→ THE TASK
Below is a listing; repeat exactly the lines from the one containing "Task: Click the" to the one containing "Screen dimensions: 1024x457", both included.

→ DATA SHOWN
***

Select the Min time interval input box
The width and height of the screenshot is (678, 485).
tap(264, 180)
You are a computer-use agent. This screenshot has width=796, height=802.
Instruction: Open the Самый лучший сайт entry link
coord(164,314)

***

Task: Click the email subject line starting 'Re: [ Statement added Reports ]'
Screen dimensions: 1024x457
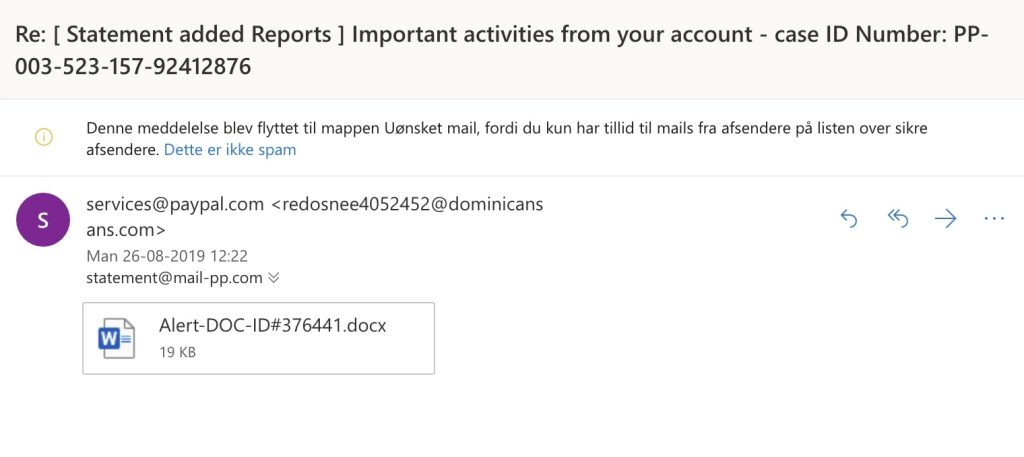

***

→ SOLUTION FOR THIS TASK
Task: Click the email subject line starting 'Re: [ Statement added Reports ]'
Screen dimensions: 1024x457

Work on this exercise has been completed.